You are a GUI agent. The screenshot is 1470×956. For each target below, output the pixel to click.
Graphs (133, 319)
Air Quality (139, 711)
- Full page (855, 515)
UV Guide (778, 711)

Exercise prompt ->
Every line of the material must be given again exactly.

Answer for the task ->
You are a GUI agent. The screenshot is 1470×956. For each target below, output the pixel to click.
Graphs (133, 319)
Air Quality (139, 711)
- Full page (855, 515)
UV Guide (778, 711)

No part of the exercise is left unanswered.